> [HOW TO COMPLETE THIS TASK] Reproduce exactly the lines below, starting with the line that contains "Select the red" and ending with the last line of the records, both included, and nothing else.

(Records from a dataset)
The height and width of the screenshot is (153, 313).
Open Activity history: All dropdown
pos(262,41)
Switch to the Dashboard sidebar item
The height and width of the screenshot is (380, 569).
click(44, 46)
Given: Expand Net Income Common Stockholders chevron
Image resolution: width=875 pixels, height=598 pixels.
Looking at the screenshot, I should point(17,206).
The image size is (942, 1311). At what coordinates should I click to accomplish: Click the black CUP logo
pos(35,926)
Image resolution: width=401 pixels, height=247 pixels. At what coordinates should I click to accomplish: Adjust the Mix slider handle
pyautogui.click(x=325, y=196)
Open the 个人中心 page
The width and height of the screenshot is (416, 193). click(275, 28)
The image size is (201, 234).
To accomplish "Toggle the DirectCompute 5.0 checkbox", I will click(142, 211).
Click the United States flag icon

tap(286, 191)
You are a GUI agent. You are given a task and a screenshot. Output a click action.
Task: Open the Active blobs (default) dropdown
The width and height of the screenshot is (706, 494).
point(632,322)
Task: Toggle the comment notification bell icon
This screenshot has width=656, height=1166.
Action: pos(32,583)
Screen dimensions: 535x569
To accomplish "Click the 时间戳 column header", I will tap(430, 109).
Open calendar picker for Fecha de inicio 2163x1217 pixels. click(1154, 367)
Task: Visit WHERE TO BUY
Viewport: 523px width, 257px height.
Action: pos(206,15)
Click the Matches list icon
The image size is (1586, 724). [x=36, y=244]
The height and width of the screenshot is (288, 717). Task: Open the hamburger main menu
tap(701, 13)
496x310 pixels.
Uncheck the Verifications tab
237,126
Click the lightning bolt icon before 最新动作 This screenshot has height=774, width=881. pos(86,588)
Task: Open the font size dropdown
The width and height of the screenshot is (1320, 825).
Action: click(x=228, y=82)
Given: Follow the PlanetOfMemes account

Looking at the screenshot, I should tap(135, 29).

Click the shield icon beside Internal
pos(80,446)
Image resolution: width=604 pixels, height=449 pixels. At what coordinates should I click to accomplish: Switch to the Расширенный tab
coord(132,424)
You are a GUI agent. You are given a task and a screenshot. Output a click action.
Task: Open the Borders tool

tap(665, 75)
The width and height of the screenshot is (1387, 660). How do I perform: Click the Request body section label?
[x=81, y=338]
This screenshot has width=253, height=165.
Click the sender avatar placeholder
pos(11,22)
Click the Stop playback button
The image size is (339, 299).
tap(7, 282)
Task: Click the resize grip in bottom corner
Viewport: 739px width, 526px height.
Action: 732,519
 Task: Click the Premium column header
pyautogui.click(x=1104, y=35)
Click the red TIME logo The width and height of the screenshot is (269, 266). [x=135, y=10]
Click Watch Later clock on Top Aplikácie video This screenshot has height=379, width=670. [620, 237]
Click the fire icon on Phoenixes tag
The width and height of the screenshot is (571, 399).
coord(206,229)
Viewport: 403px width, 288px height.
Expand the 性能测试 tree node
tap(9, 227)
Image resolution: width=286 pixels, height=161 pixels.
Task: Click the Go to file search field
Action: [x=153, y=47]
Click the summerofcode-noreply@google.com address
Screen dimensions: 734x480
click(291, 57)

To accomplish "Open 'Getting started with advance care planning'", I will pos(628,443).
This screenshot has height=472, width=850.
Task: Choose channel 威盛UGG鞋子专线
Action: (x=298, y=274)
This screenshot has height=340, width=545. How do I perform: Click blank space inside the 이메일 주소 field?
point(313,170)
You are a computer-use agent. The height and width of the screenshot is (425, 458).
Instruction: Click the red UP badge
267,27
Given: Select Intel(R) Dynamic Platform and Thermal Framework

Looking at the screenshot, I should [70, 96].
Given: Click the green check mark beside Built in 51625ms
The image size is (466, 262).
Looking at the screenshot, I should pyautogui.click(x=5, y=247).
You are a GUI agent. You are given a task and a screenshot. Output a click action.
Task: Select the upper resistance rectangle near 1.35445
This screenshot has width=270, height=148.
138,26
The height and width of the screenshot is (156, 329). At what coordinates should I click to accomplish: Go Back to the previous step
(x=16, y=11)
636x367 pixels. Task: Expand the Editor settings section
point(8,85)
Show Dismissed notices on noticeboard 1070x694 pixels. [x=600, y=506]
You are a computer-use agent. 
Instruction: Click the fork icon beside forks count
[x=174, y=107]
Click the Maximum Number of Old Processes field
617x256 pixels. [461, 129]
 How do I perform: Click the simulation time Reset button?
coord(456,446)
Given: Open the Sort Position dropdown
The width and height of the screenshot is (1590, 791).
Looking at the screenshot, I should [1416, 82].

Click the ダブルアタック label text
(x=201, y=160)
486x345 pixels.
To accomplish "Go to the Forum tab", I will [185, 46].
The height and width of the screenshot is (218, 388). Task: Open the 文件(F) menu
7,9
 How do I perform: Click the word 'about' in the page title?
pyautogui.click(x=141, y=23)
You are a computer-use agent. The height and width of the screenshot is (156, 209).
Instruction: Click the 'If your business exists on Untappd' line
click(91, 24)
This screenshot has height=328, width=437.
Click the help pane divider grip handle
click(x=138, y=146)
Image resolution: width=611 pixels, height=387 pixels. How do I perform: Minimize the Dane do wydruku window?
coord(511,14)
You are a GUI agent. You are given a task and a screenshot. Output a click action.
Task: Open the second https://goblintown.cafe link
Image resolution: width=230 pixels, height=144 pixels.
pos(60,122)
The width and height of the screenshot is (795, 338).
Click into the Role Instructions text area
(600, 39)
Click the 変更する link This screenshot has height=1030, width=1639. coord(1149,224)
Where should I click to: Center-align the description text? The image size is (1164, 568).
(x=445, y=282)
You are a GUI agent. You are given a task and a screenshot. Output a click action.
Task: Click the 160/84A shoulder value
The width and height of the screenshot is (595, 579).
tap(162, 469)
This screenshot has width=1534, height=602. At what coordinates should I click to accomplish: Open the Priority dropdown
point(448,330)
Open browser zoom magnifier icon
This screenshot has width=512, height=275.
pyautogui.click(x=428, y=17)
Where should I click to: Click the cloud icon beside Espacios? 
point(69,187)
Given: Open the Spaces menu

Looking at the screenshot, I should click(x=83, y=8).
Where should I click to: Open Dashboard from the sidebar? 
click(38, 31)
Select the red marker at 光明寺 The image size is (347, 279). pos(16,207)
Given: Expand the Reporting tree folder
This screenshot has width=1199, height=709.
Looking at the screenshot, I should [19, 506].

> [YOUR SOLUTION]
Select the red marker at 光明寺 The image size is (347, 279). pos(16,207)
Given: Expand the Reporting tree folder
This screenshot has width=1199, height=709.
Looking at the screenshot, I should [19, 506].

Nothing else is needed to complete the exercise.